▶ **Exercise brief**: Please output the lines from the line with "Click the Run play icon in editor toolbar" to the line with "The width and" as a numbered list, with blank lines omitted.

━━━ Rows ━━━

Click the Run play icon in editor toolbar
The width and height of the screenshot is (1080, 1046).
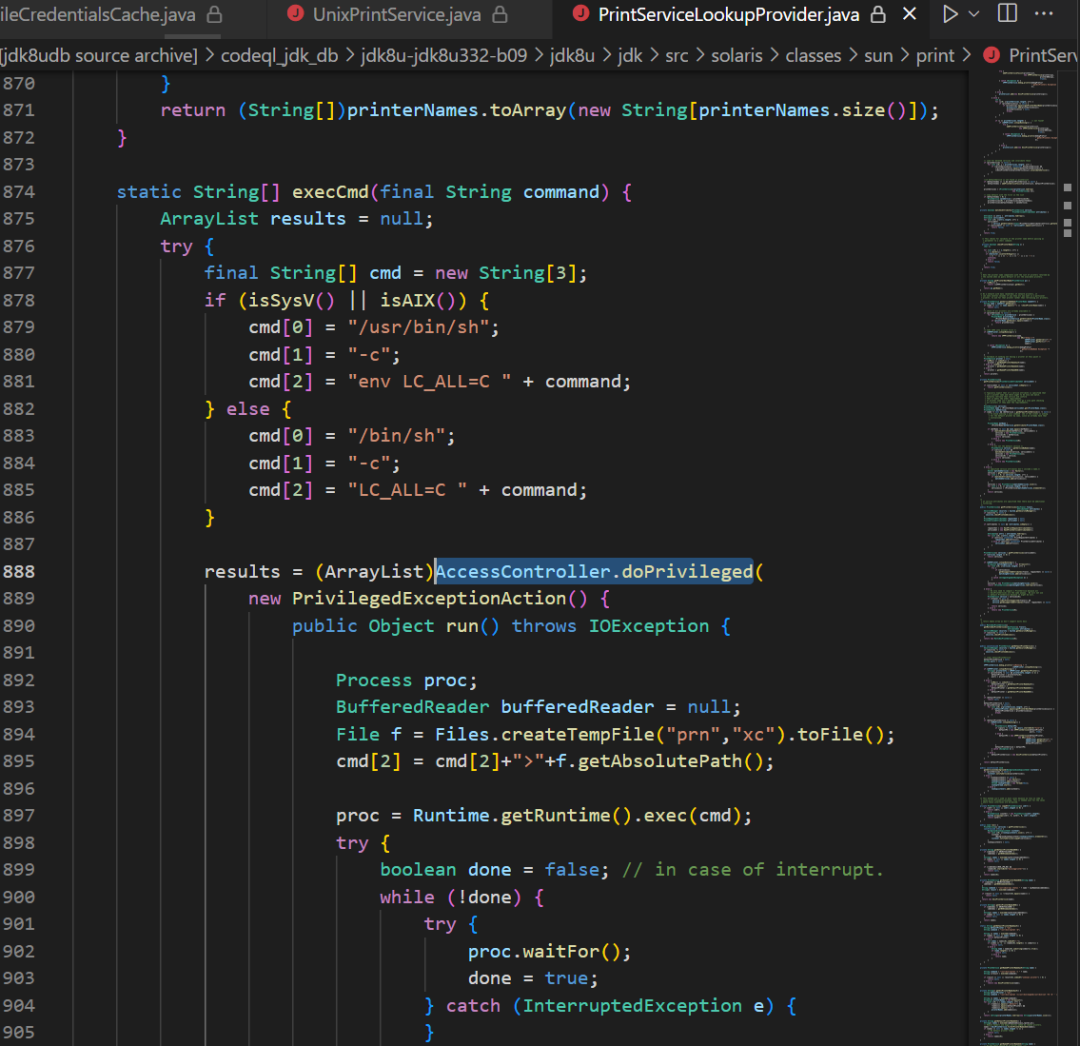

━━━
━━━ Rows ━━━

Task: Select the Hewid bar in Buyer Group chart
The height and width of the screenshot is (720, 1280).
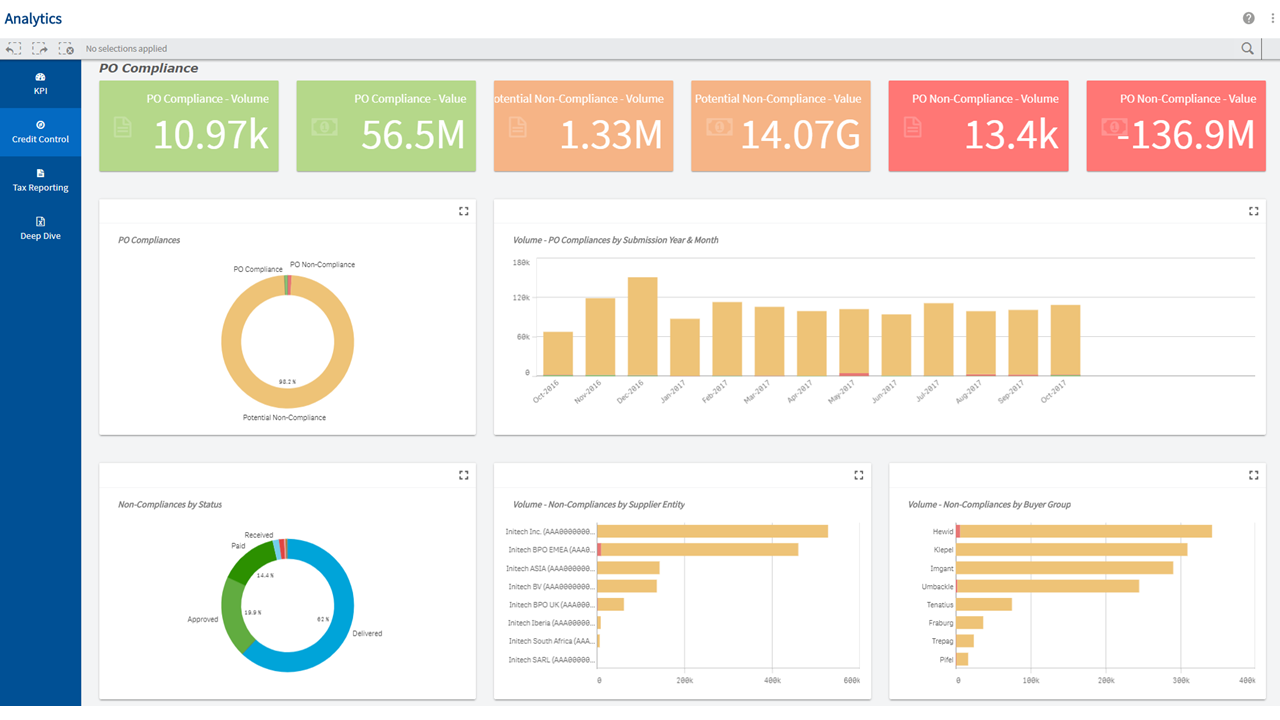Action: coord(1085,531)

━━━

▶ **Answer for the task**:
1. Click the Run play icon in editor toolbar
2. The width and height of the screenshot is (1080, 1046).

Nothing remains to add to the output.